In some ways -- although Ms. Channing felt differently when we discussed it later in the day -- the film is very much a gender-reversed version of In the Company of Men. Yes, the quixotic intentions of the two women in this film are quite different from the kind of long-defined intentions of the men in the Neil Labute film. However, The Business of Strangers would say that the nature of men and the nature of women are so different that I still think the reversal holds true. Both films make the viewer wonder about the boundaries that people set for themselves in their interactions with others.

Finally, I want to mention the work of cinematographer Teodoro Maniaci. It is rare that you see colors as rich as these in a film shot in four weeks. The subject matter is definitely high arthouse, but the look is studio level, all the way.
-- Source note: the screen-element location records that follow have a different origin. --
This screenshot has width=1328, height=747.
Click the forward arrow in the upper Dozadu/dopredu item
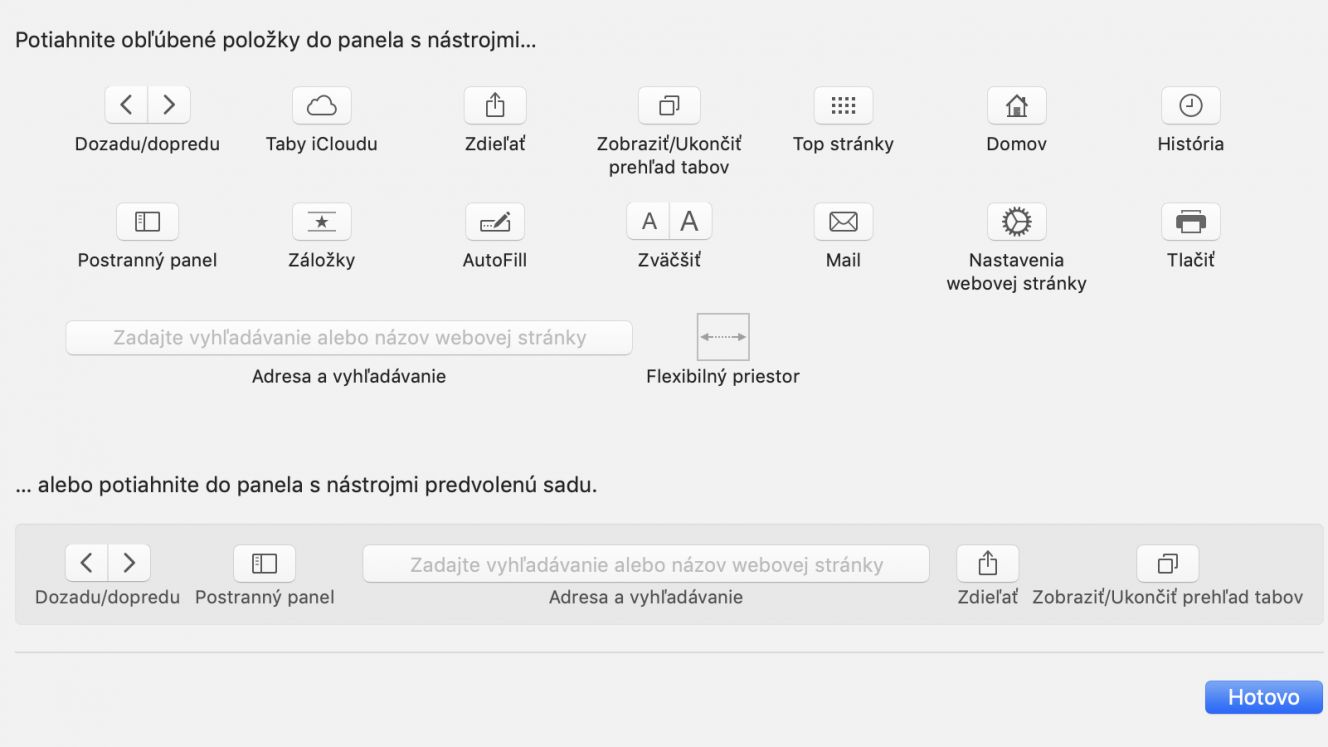click(x=169, y=105)
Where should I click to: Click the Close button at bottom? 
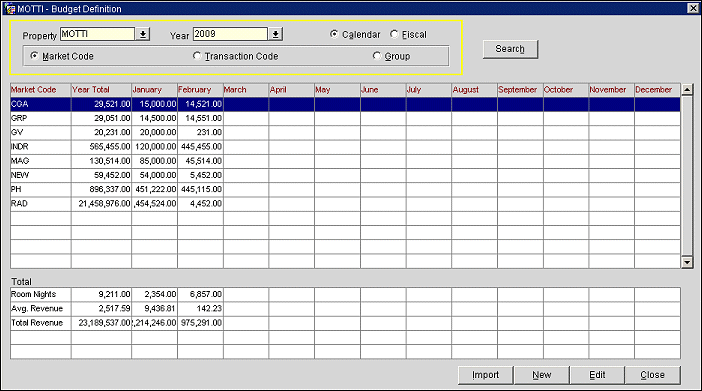tap(652, 375)

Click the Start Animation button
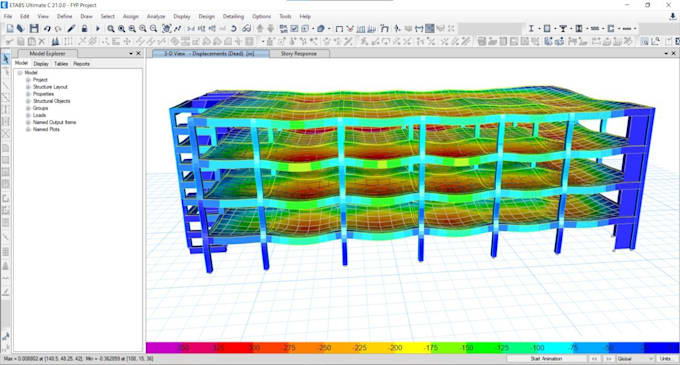[546, 359]
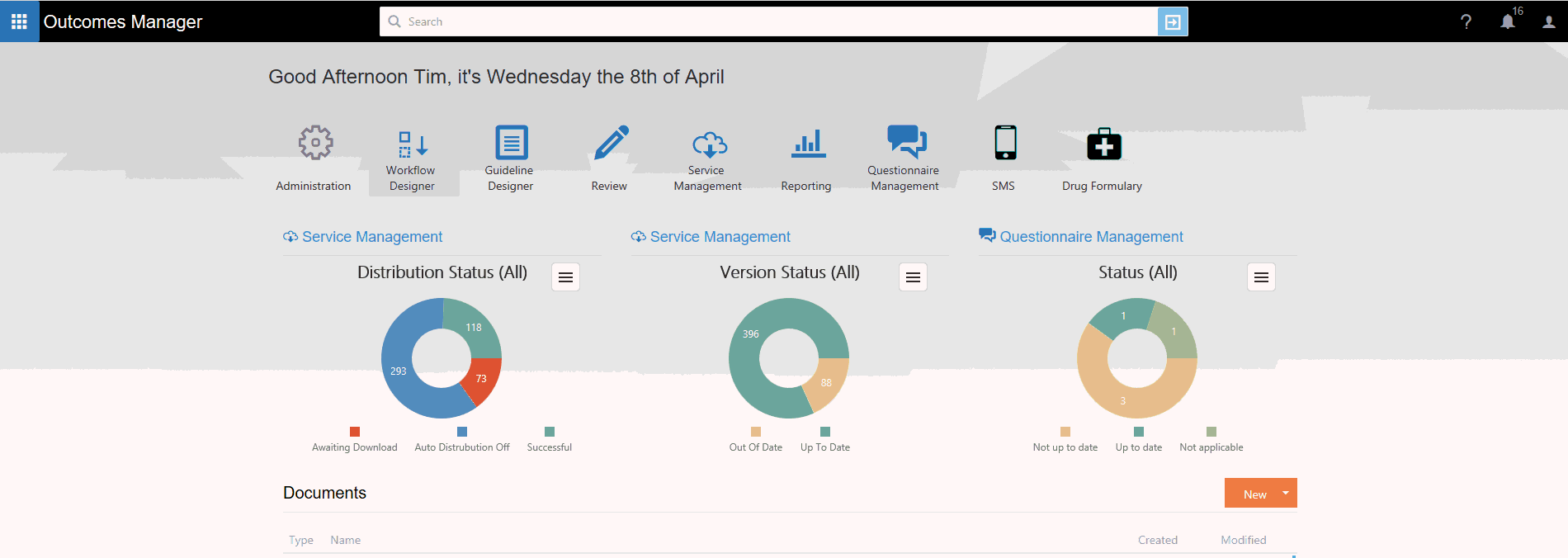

I ran from The Library to Eccles Theatre on a quest to see Donnie Darko, one of the buzz films of the festival and the guest film at our first-ever Roughcut Dinner last night. In what seems to be a new plan for Eccles, the theater is allotted 45 tickets for the media for each film, so waiting for the publicist to dig something up is a thing of the past...at least at that venue. I saw a lot of familiar faces at the earlier screening, but Donnie Darko drew (so to speak) all the Big Boys (and Girls). Sundance was rolling.

And then, there was the movie.

It’s not that I didn’t like Donnie Darko. I did. It was engaging and unusual and loaded with actors taking new turns. The film announces Jake Gyllenhaal as a hot young leading man, now seemingly a foot taller than he was in the wonderful October Sky. Jena Malone, a truly spectacular child actress, has grown up and brings the same weight to her teens that she did to her single-digit work. It’s easy to forget how good Mary McDonnell can be, even without dialogue. And Drew Barrymore is almost unrecognizable -- not so much in looks, but in spirit -- as a grown-up, one of Donnie’s teachers. It’s a chance for Drew to act with her eyes more than with her energy, and she pulls it off very convincingly.

It’s almost impossible to explain Donnie Darko without making it sound sillier and less involving than it is. Which is not to say that it is a masterwork. But the story of a boy who has visions/hallucinations involving both a six-foot bunny rabbit with sharp buck teeth and the end of the world doesn’t sound as clear as writer/director Richard Kelly makes it play.

In some ways, Donnie Darko is a psychotic clock movie. A countdown starts right near the top of the film and runs, though many winding passes, to the end. And in the end is where the ideas that drive the film start to get blurry. What really happens to Donnie and those around him? How many people are in on his maybe-fantasies? Why has this happened to Donnie? And is the religious subtext just a come-on?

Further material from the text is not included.